↓↓↓
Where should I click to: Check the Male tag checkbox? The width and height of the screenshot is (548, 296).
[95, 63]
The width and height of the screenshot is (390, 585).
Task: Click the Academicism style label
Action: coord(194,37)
↑↑↑
● **WORK TASK**
Exact copy required. Repeat the material above in full.

● **TASK RESULT**
Where should I click to: Check the Male tag checkbox? The width and height of the screenshot is (548, 296).
[95, 63]
The width and height of the screenshot is (390, 585).
Task: Click the Academicism style label
Action: coord(194,37)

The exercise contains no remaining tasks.